People will ultimately rise up when they are being cruelly oppressed. Apartheid in South Africa came to an end, nations in Latin America are rising up against unjust and cruel corporate exploitation of their national resources. Dictators such as Suharto in Indonesia, Marcos in the Philippines and Pinochet in Chile have seen their powers come to an end. Many other military regimes in Africa and Latin America have been overthrown, much to the concern of the Unites States governments, which looked kindly on the foreign collaborators who supported the big-money industries while their poverty rates were steadily increasing.

That is also how the World Bank and the IMF have often lost their victims, after having first bled them virtually dry through loan payback money.
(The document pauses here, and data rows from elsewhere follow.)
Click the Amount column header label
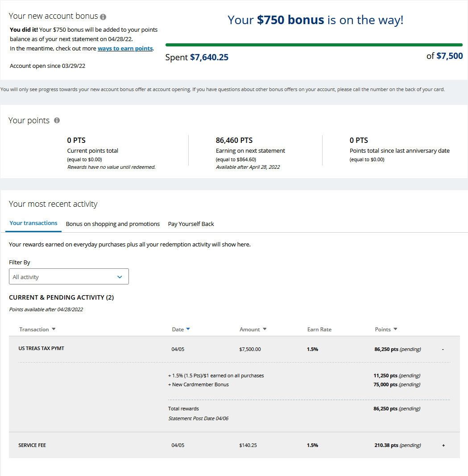Screen dimensions: 468x476 click(250, 330)
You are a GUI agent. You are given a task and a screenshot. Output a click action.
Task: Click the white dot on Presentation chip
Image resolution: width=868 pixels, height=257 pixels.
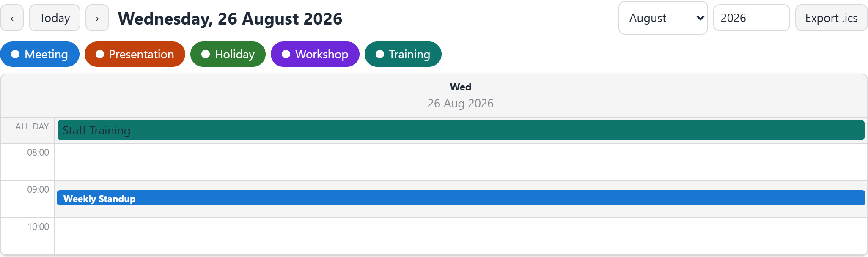click(x=100, y=54)
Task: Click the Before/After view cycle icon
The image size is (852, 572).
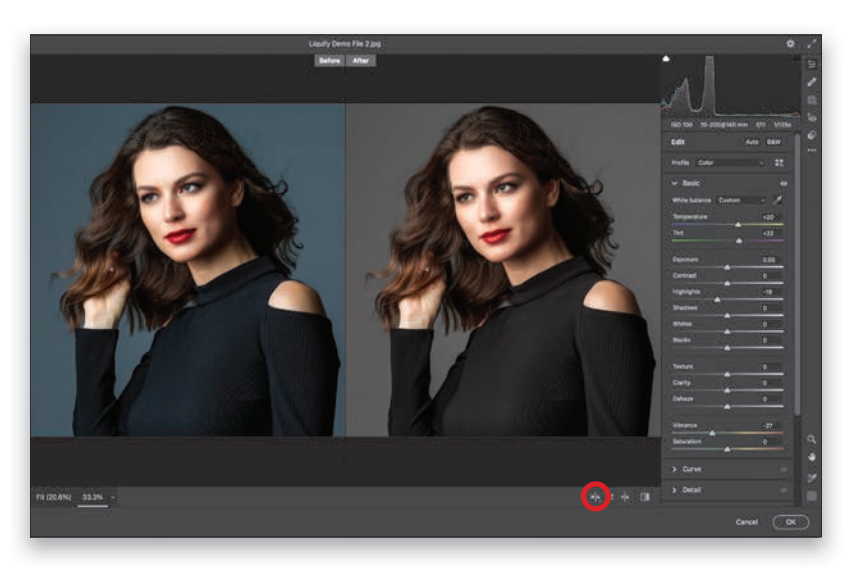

The new more or less leftist regimes in Latin America are standing up to big money, saying 'Enough' and focusing on improving the standard of living for their millions of poor people instead of piling up money in greedy Western banks as payments on indecent IMF loans. [1]

Turning to the global problem of world hunger seen against the rapid increase in the world population, there is no foundation for the theory that the whole problem is the overpopulation of the world. As a widely renowned authority on the subject of world hunger, Professor Jean Ziegler (UN Special Rapporteur on the Right to Food and author of various books on globalization and on what he calls the crimes committed in the name of global finance and capitalism) attests in his book 'L'empire de la honte' (Editions Fayard – 'Empire of Shame', translated in 14 languages but not in English) that enough food can be provided globally for twice the number of the current world population of 6.6 billion. Drastic measures are needed, however, to assure that food supplies be more evenly distributed and not wasted as is very often the case today.

Quote from Gian Paolo Accardo's interview with Jean Ziegler for La libre Belgique (In the introduction to the interview): "Ziegler talks about the need for a moral insurrection." He says: "Through the [international] debt, hunger is the weapon of mass destruction which is used by the cosmocrats to crush - and to exploit - the people, in particular in the Southern hemisphere."[...]" A complex set of measures, immediately feasible and which I describe in the book, could quickly put a term to hunger. It is impossible to sum these up in one sentence. One thing is certain: world agriculture, in the current state of productivity, could feed twice the number of today's global population. So it is not a matter of fate: hunger is man made."

The rot in the structure

Severe poverty, wide-spread unemployment and lack of health care and quality education are the rot in the structure of the United States economy that will ultimately make the building collapse. No nation can continue to exist with only the upper crust living in obscene luxury and millions barely existing in deep poverty, lacking the essential means of what can be referred to as civilized living. Profound neglect and indifference are causing the rot in the structure to spread and to ultimately spell the doom of the economic system the way it has been functioning during the past few decades to the triumph of the billionaires and the distress of the forgotten people.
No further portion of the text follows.